Studies show that people receiving chiropractic care are less affected by stress, have more energy, think more clearly and have a greater quality of life.
Alongside chiropractic care, many other healthcare options are available to support and nurture your pregnancy. Taking the time to discover these wonderful, holistic practises is a way of turning your attention to the needs of your baby and body.
Focus on Your Baby
Your baby needs as much of your focus during your first trimester as it does in your last. Unfortunately, regardless of the countless pregnant sensations we have, many of us do not allow ourselves to really ‘feel’ pregnant until about 36 weeks in. Most of us have so many work and social commitments that we neglect self-care until those last few weeks. Yet unlike cramming for an exam, we can’t cram good thoughts for our baby into the last few weeks of our pregnancy.
During pregnancy, allow yourself time to be still and connect with your baby. Allow your life to slow down.
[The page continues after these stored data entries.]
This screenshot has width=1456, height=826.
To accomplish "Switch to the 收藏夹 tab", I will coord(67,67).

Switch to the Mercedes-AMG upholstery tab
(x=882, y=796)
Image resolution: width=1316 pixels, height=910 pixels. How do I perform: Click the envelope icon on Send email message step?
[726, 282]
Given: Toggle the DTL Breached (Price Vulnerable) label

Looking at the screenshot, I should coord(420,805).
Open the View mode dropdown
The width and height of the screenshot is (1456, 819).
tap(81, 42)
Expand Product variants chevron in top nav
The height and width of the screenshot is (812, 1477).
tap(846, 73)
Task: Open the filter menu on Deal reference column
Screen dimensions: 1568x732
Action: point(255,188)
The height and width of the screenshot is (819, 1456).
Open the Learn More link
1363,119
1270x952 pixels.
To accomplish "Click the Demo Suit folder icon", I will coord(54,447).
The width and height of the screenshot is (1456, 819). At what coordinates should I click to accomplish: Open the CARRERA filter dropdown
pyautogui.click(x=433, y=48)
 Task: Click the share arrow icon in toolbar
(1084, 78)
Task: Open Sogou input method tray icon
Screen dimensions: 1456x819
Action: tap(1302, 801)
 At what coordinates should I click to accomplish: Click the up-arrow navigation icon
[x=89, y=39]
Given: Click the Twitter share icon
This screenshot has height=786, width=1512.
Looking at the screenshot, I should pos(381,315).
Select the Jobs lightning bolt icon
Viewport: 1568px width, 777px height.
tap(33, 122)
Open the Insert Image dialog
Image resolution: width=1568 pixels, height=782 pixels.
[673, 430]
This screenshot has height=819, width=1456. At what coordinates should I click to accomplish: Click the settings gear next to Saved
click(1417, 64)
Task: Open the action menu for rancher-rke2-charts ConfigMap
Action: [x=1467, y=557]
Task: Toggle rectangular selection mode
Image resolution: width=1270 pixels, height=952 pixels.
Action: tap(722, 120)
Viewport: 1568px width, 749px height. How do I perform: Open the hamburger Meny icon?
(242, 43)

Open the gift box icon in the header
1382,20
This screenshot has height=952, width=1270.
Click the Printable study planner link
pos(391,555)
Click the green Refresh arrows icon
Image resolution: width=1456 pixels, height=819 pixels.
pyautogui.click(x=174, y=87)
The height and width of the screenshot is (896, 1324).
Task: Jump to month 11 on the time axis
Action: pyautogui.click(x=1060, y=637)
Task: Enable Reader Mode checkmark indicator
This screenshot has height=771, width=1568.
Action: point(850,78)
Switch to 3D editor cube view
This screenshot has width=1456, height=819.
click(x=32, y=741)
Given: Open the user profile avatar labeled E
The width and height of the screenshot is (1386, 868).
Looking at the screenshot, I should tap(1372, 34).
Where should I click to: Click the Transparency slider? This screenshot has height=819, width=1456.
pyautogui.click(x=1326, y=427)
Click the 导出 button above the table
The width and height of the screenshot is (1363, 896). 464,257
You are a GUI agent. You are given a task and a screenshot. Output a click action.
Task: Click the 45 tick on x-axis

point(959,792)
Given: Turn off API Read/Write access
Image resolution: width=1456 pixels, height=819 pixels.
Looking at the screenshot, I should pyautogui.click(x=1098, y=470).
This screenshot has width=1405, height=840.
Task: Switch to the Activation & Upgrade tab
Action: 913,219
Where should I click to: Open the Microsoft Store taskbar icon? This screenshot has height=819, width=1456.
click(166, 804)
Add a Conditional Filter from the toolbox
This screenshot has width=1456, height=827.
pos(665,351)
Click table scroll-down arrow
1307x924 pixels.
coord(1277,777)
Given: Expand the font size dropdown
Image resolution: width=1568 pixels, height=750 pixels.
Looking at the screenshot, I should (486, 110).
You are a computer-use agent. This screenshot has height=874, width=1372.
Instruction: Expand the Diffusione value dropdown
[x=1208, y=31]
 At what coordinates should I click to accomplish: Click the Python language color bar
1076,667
Consider activities you could refrain from—or could add to your day—that would give you time to sit and acknowledge your thoughts and feelings. Use this time to talk to your baby and really connect with him or her.
When you choose to be conscious of the magical events occurring within your body, pregnancy can indeed be a lifechanging event. Your thoughts and feelings play a pivotal role in shaping this experience, and the health of your mind is just as important as the health of your body. Your baby is receptive to all of your thoughts, positive and negative. The time you spend calming your mind and dealing with fears will prepare you for the journey of parenting that lies ahead.